The Role of Bridging Studies in the Development of Cholinesterase Inhibitors for Alzheimer’s Disease

The impairment of cognitive function that is seen in patients with Alzheimer’s disease is widely considered to be a consequence of cortical deficiencies in cholinergic transmission. Numerous cholinesterase inhibitors have been investigated for treatment of the disease, aiming to bolster the cholinergic system by blocking the degradation of acetylcholine and prolonging its ability to transmit a signal. The improvement of cognitive impairment that is achieved with cholinesterase inhibitors is dose dependent; however, the administration of clinically beneficial doses is sometimes associated with the development of intolerable cholinergic adverse effects. The poor tolerability of efficacious doses creates a narrow therapeutic index for some cholinesterase inhibitors, posing a difficult obstacle in both the development and clinical use of these agents.
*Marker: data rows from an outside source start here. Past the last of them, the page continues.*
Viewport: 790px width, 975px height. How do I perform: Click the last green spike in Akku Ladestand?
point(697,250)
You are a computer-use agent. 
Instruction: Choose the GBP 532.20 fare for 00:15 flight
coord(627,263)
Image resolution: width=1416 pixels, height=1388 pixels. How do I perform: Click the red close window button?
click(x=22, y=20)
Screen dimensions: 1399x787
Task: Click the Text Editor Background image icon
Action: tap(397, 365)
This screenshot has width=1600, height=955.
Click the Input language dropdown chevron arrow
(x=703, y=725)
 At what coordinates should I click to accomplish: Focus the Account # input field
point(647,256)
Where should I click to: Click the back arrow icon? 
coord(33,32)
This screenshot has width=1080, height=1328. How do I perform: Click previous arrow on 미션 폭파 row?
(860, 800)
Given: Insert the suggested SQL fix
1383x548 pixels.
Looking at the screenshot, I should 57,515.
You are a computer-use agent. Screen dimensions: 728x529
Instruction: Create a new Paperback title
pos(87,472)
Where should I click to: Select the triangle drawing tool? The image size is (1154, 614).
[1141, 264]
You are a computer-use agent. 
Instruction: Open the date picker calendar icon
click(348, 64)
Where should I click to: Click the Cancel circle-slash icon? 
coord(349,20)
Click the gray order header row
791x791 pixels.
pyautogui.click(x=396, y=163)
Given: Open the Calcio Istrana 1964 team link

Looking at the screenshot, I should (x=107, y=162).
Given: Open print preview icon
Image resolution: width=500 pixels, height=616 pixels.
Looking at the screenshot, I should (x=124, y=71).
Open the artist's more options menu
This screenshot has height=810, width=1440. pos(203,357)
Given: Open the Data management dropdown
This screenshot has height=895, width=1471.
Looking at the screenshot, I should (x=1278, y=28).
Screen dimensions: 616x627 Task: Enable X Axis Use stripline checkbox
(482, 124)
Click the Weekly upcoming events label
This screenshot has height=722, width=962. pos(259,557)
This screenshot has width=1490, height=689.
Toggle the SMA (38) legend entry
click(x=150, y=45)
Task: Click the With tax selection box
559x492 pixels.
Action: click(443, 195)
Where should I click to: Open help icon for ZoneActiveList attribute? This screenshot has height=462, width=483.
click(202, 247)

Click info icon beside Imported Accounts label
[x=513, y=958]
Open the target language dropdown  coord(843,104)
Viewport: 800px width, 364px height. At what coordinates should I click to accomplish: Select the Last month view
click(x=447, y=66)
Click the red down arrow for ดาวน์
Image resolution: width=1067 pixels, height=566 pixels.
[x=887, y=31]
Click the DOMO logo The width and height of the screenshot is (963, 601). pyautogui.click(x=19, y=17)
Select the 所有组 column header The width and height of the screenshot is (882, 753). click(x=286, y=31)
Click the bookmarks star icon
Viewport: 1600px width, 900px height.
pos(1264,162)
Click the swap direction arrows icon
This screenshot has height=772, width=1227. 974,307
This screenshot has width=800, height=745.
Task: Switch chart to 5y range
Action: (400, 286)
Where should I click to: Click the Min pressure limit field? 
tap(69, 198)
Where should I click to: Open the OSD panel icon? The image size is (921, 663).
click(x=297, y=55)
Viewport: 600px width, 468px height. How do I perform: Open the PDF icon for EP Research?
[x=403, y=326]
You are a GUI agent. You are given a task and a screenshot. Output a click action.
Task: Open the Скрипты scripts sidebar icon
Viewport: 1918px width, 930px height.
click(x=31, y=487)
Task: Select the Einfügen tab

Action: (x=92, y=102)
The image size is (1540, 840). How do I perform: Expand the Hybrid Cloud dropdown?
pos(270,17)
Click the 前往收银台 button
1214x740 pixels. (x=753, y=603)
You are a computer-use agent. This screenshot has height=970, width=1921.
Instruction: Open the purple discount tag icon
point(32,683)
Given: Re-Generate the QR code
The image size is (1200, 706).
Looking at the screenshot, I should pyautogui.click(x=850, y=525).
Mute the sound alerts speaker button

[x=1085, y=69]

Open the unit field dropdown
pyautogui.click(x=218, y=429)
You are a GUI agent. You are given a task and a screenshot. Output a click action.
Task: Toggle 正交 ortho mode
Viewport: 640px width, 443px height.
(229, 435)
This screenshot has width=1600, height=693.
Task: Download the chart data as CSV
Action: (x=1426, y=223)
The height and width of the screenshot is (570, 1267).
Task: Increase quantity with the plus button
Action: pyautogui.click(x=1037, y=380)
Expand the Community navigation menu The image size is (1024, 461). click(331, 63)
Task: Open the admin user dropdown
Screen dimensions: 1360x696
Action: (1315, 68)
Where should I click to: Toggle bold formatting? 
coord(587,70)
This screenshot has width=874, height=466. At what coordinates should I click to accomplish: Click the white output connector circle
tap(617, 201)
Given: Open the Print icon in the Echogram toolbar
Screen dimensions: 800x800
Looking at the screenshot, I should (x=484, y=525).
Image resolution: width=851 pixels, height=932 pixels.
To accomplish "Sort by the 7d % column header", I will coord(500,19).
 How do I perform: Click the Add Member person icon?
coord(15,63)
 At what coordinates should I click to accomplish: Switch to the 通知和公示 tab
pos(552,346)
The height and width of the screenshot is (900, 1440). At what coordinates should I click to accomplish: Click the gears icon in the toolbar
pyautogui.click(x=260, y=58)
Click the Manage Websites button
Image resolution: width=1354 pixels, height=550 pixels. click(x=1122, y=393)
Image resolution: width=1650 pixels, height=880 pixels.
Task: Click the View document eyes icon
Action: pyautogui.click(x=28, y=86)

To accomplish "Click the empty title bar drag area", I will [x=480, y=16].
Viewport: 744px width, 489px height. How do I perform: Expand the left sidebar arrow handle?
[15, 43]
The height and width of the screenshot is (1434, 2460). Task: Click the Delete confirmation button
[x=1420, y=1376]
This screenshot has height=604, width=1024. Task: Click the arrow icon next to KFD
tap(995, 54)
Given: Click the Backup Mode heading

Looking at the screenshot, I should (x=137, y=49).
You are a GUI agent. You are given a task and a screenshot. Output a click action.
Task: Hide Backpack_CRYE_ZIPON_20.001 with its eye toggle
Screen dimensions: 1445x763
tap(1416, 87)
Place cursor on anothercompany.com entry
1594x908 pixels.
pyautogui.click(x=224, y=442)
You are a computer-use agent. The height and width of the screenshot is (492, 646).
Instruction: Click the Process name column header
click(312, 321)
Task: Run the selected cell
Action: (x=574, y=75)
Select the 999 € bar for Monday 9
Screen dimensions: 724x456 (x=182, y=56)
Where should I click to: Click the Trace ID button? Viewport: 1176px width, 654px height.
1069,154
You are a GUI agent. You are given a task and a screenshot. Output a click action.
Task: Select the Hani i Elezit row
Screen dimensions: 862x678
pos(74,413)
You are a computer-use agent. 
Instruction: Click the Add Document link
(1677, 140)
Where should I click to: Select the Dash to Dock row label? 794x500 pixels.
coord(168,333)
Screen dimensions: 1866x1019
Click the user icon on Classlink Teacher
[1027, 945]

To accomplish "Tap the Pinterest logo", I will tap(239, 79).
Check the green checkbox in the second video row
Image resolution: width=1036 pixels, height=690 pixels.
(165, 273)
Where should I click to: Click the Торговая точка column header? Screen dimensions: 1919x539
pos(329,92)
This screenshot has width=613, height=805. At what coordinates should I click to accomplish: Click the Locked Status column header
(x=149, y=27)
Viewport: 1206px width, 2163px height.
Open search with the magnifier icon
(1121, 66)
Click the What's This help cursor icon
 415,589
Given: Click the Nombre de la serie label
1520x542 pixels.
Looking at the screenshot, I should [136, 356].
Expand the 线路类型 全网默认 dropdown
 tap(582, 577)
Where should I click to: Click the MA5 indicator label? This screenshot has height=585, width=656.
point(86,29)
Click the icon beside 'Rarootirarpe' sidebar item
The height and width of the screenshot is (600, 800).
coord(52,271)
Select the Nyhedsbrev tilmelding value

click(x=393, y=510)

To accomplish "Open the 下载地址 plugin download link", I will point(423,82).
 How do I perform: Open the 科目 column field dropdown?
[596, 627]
Bridging studies, in which the maximum tolerated dose of the compound is determined in a patient population in the early stages of development, can significantly reduce the time and cost of developing new cholinesterase inhibitors. This is achieved by identifying the upper limit of the dose range in the target population before phase II efficacy studies are initiated. Bridging studies accelerate and facilitate the process of development of new compounds by obviating the need for repeated redesign of phase II studies in the search for an optimal dose.